B. Par arrêt du 14 décembre 2018, la Chambre pénale de recours de la Cour de justice genevoise a admis le recours formé par A.________ contre l'ordonnance de classement du 29 mai 2018. Elle a annulé le prononcé de la créance compensatrice et renvoyé la cause au Ministère public pour qu'il lève le séquestre sur le compte bancaire et fixe l'indemnité due à A.________ pour ses frais de défense dans la procédure préliminaire.

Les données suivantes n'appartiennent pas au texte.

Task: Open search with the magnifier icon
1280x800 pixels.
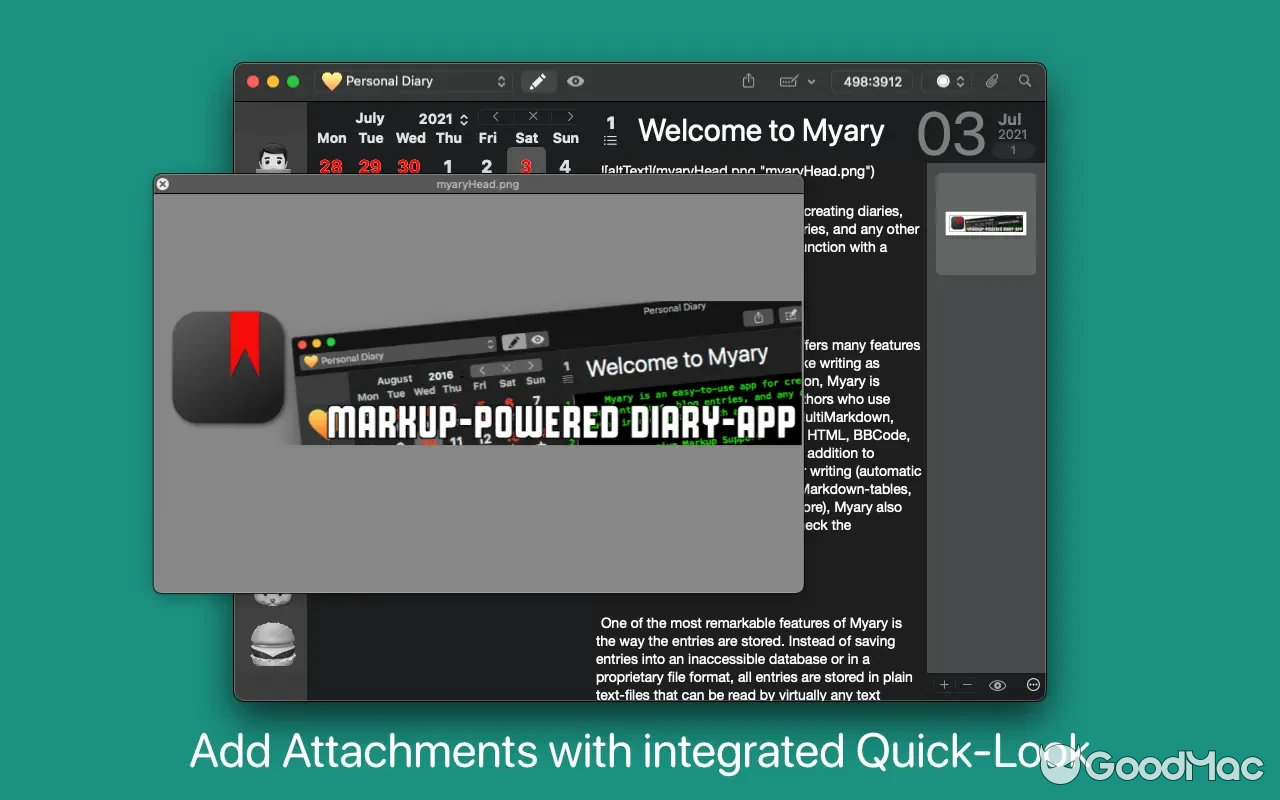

Elle a laissé les frais de l'instance à la charge de l'Etat et alloué à A.________, à la charge de l'Etat, une indemnité de 5'500 fr., sans TVA, pour ses frais de défense en instance de recours.
Cet arrêt se fonde en substance sur les faits suivants.
B.a. Dans le courant de l'année 2002, E.________, associé avec A.________ dans la société G.________ SA, a proposé à B.________ de trouver des clients disposés à participer à une opération immobilière consistant en l'acquisition d'un immeuble (dit " H.________ ") à I.________. Pour rechercher des investisseurs, B.________ s'est adressé à D.________, gestionnaire de fortune. C.________ s'est montré intéressé et le montage suivant lui a été proposé:
- J.________ AG détiendrait l'immeuble pour le compte des actionnaires, qui en seraient propriétaires par l'intermédiaire de K.________ SA. Dans ce but, J.________ AG avait contracté un prêt hypothécaire de 23'000'000 francs.
- K.________ SA, qui détenait la totalité du capital social de J.________ AG, avait accordé à cette dernière un prêt actionnaire de 9'890'000 fr. pour le financement du solde du prix. K.________ SA, détenue par L.________ SA, avait B.________ pour ayant droit économique. Les différents investisseurs détiendraient les actions de K.________ SA via des sociétés offshores.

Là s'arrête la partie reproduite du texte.